PROVIDED ENTRIES:

/---

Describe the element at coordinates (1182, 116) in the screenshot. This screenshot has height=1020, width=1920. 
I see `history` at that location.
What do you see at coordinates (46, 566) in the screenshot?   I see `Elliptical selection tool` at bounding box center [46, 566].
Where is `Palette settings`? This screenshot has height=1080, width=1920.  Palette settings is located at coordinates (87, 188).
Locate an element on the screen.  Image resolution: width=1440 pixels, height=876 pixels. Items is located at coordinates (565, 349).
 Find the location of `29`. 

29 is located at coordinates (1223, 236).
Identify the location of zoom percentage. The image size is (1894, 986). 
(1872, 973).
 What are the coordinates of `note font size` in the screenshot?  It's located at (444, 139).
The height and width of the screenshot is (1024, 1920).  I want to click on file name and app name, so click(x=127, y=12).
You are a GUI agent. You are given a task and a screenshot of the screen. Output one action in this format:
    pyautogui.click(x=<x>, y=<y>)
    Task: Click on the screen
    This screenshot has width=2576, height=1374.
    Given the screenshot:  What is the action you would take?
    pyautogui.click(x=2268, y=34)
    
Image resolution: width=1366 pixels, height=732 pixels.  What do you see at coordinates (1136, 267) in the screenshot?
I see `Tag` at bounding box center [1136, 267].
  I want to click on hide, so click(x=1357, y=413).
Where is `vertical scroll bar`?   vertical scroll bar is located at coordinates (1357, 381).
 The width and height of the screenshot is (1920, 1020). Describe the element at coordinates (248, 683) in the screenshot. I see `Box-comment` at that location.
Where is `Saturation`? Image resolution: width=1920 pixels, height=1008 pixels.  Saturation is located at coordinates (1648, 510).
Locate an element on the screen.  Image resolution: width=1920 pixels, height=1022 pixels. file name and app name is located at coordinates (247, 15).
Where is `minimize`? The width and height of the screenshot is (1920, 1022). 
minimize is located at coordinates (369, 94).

\---

INSTRUCTIONS TO FOLLOW: Lay out the stretch of lines from the one containing "You are a GUI" through the one containing "pyautogui.click(x=2268, y=34)" as a JSON list of strings, one string per line, leaving out blank lines.

RESPONSE FOR THIS EXERCISE:
[
  "You are a GUI agent. You are given a task and a screenshot of the screen. Output one action in this format:",
  "    pyautogui.click(x=<x>, y=<y>)",
  "    Task: Click on the screen",
  "    This screenshot has width=2576, height=1374.",
  "    Given the screenshot:  What is the action you would take?",
  "    pyautogui.click(x=2268, y=34)"
]